Making a righteous call for Prez candidates to walk the walk, and not just talk the talk, on criminal justice reform

This new USA Today commentary, authored by four criminal justice reform advocates who have all been previously incarcerated, astutely stresses that candidates for political office can and should do more than just talk about criminal justice reform in order to show real commitment on justice reform. Authored by Daryl Atkinson, Norris Henderson, DeAnna Hoskins and Vivian Nixon, I recommend the piece in full. Here are extended excerpts:

An examination of the criminal justice reform proposals of the Democratic presidential candidates shows similarities in policy priorities. Most, if not all, favor ending cash bail, prohibiting private companies from operating prisons, legalizing marijuana and reducing or eliminating mandatory minimum sentences.

Yet, nagging questions remain: Who is fully committed to fixing these problems? In other words, which candidate will take action when they stop campaigning and start governing?

It’s important to examine more than policy positions and take a look at candidates in their entirety.  Some have prioritized criminal justice reform throughout their careers. Others have announced policies during this campaign that are at odds with their legislative votes.  Others still have made controversial decisions while they worked within the criminal justice system. But most have not been heavily involved in the movement to end mass incarceration....

At long last, the American public has started to recognize the harmful impact of tough-on-crime policies.  It is no longer a risk for Democrats to say that mass incarceration must end — a testament to the tireless work and dedication of thousands of advocates and practitioners, many of whom have a criminal record or have returned to their communities after incarceration.  It also is not politically audacious to issue position papers on eliminating mandatory minimum sentences or providing better services for people reentering society.  In this day and age, the fact that we cannot punish our way into public safety has been definitively concluded.

But those running for the highest office in the country must go above and beyond these safe ideas if they want to show that they’re committed to more than just political rhetoric.  After all, even the current president has claimed to be a criminal justice reformer.  To set themselves apart from politics as usual, candidates must speak directly to the constituencies that have the most at stake on every issue, including mass incarceration.

There are plenty of criminal justice reform groups out there just like ours, and activists are waiting for the opportunity to talk to candidates about policy. Democrats have given time to groups that deal with gun-control issues and that are led by survivors of mass shootings and family members who have lost loved ones.  Beto O'Rourke of Texas met with a little over a dozen veterans in South Carolina to talk about issues that affect them.  Sen. Elizabeth Warren spent time in Philadelphia taking questions from teachers....

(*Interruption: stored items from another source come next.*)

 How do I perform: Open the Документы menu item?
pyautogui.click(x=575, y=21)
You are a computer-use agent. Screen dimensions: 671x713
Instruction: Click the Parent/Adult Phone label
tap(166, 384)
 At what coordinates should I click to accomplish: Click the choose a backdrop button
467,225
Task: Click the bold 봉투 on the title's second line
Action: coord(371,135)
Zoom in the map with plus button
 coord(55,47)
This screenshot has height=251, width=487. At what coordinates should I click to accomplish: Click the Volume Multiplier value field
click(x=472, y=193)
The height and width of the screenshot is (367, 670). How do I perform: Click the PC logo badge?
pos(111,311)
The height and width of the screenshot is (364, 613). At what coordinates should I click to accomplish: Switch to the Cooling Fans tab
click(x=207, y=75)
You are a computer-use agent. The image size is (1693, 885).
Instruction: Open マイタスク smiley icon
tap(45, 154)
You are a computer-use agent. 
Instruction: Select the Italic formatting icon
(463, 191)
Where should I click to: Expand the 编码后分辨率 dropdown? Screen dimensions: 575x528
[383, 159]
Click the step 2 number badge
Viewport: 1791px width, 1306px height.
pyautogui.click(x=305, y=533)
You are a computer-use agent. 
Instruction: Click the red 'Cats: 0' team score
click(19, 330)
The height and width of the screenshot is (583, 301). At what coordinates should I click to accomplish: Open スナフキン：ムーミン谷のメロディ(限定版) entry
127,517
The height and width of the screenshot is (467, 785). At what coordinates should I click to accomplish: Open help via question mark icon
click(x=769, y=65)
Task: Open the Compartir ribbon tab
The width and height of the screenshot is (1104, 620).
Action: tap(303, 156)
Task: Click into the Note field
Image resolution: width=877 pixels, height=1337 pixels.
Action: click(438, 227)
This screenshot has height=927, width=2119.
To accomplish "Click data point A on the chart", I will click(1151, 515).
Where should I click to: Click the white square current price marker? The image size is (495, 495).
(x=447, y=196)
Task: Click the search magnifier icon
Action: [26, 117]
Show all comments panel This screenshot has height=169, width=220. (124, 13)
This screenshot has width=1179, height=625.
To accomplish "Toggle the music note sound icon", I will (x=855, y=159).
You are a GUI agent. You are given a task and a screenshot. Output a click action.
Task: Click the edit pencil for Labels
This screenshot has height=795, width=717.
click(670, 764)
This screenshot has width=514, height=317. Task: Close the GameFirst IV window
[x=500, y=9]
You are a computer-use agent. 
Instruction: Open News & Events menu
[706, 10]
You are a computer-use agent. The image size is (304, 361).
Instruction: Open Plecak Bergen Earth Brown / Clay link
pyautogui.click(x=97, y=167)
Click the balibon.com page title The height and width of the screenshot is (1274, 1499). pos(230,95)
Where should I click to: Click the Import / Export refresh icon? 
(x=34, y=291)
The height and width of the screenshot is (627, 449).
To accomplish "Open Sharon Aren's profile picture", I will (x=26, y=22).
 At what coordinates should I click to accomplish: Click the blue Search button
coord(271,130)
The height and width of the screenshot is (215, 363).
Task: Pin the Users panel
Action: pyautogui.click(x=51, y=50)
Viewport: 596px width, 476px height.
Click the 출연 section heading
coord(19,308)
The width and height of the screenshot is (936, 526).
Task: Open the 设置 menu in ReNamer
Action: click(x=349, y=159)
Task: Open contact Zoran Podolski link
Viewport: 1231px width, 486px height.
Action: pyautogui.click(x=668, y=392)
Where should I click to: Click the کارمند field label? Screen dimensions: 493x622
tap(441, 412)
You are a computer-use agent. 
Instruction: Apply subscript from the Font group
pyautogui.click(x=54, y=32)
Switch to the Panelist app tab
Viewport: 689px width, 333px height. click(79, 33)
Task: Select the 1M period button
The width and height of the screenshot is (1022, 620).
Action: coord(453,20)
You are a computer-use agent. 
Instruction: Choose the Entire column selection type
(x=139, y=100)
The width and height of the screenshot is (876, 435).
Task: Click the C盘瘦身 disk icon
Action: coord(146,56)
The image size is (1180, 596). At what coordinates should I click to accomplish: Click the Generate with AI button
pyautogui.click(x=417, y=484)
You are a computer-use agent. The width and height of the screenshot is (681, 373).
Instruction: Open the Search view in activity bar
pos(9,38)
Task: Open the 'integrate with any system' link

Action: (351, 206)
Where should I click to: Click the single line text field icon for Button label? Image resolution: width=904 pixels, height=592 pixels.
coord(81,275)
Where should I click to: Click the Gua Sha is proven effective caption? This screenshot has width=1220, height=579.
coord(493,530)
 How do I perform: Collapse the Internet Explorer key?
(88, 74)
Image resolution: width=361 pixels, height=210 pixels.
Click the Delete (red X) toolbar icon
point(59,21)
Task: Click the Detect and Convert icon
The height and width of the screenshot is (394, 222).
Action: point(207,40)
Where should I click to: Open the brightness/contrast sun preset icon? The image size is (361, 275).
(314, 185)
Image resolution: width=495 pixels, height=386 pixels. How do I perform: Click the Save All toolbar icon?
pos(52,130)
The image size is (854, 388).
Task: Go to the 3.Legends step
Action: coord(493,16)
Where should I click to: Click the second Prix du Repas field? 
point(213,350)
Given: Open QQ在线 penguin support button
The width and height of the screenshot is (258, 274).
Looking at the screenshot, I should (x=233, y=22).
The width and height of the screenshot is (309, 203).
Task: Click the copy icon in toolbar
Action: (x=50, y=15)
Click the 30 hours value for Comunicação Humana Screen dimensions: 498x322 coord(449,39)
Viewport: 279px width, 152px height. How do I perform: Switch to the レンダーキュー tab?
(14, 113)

We are formerly incarcerated.  But we are citizens.  We vote.  And, we are influencers in progressive movements that address mass incarceration and related issues.  Candidates who commit to direct engagement with us will send a message of hope to energize an army of supporters whose numbers have unfortunately and regrettably grown way too big.

October 5, 2019 at 05:06 PM | Permalink

Comments

Medicare for all, $1000/mon to every adult, eliminate or reduce mandatory minimums.

We've heard this mindless dribble for yrs.

Posted by: MidWestGuy | Oct 6, 2019 3:29:26 AM

@MidWestGuy - what makes you call it "mindless dribble"?

I also don't see the connection between Medicare or the $1000/month comment.

Research shows that mandatory minimums do not increase public safety; they're often imposed on low-level offenders, meaning those offenders end up in prison surrounded by violent offenders, leading to more violence and a greater propensity to commit more crimes upon release. Plus, 77% of Americans support getting rid of mandatories for nonviolent offenders. They just don't make sense.